The Esports Arena Las Vegas brings a 30,000-square-foot destination for video gaming — not gambling — to the Strip.
Sarah Feldberg
Sarah Feldberg

MGM Resorts has been paying attention. The company has watched viewership of esports, or competitive video gaming, climb on major networks. It's seen the number of international tournaments grow. It's even hosted a few at its Las Vegas properties. But in late March, the hospitality giant made its largest commitment to joining the esports community when it debuted the Esports Arena Las Vegas inside the Luxor Hotel and Casino. 



The space that formerly housed LAX nightclub has become an interactive video-gaming mecca, where visitors can experience virtual reality gaming, play complimentary classic arcade games, explore an exhibit on the history of gaming, compete on one of more than 100 PCs or watch a professional tournament with international teams going head to head. 

"Las Vegas is our flagship, and we built it to be our championship destination," said Jud Hannigan, CEO of Allied Esports International, the company behind the new venue. Allied also operates five other arenas and two mobile trucks, including facilities in Orange County, Calif.; Hamburg, Germany; and Beijing. "We plan to complement our global tournaments with Las Vegas as our championship destination and utilize the idea of winning your way to Las Vegas as the wow factor that will drive participation and attendance to our events throughout our global property network."
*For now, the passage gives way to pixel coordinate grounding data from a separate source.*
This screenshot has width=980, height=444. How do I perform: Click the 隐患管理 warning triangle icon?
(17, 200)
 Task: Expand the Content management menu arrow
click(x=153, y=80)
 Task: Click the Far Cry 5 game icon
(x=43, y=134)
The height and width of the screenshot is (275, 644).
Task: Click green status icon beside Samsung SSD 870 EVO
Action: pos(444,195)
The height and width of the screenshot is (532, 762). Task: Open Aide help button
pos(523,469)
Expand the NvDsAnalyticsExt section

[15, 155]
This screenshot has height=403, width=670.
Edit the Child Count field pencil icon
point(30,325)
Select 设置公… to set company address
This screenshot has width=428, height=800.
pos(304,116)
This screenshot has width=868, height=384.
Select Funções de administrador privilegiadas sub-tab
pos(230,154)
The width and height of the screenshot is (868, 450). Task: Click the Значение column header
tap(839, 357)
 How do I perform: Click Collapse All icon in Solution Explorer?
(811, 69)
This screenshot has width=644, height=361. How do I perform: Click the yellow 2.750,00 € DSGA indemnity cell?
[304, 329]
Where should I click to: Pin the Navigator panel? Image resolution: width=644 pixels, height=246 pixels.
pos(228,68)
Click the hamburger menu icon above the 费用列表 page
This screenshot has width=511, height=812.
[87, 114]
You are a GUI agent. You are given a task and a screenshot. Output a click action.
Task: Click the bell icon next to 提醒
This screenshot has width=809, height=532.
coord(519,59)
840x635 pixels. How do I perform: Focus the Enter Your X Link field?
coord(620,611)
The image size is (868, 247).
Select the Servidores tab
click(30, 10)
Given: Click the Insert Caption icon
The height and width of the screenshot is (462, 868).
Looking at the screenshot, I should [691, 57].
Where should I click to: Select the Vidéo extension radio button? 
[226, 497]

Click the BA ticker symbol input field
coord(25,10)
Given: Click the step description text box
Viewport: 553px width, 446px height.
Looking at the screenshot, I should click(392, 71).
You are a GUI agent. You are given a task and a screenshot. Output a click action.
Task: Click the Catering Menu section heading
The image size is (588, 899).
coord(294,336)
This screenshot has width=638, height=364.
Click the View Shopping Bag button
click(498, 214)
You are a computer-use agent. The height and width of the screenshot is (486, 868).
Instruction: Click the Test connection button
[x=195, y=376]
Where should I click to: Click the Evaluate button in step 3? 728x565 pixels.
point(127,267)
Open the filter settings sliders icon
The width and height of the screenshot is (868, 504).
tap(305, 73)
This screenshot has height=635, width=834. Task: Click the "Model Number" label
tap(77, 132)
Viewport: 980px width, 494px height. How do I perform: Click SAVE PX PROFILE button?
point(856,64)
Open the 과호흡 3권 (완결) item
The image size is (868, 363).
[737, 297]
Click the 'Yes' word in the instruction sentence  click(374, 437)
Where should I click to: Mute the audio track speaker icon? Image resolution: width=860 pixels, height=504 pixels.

The Vegas location, Hannigan added, is twice the size of the company's other spaces and focuses on the interactive experience. The venue is free to enter, and guests can purchase all-day gaming passes for $25. Regular tournaments will welcome spectators and participants for varying fees. The arena will also feature professional tournaments that can be broadcast around the world via an in-house production studio with 24 cameras. 

And since this is Las Vegas, the arena boasts a full food and beverage program with a menu of casual dishes and snacks from chef Jose Andres — including rice bowls, flatbreads and sandwiches — and two bars. 

Nik Rytterstrom, president and COO of Luxor, sees the venue appealing to esports fans, players of traditional video games and mainstream sports fans who can catch a game on the big screen while they grab a bite. 

"It's a 30,000-square-foot, multilevel arena unlike any other in the industry, and certainly unlike anything here in Las Vegas," he said. 

However, the new venue isn't the only game in town for esports aficionados. The Downtown Grand has been catering to video gamers for years with an esports lounge and team sponsorships. Last year it started offering wagering on competitive video gaming, and Fifth Street Gaming CEO Seth Schorr was a founding director of the Nevada Esports Alliance, a nonprofit created in 2017 to solidify Las Vegas as an esports destination.

Last year also marked the arrival of the city's first dedicated esports arena, Millennial Esports' 15,000-square-foot venue Downtown at Neonopolis. 

The Luxor's arena is the first to bring a permanent esports experience to the Strip, and so far, Hannigan said, interest has been high, with guests wandering in after seeing Allied's giant logo plastered over the resort's pyramid. 

"With all of the global attention that esports is receiving, there's no limit to the interest in checking out what the arena has to offer," he said.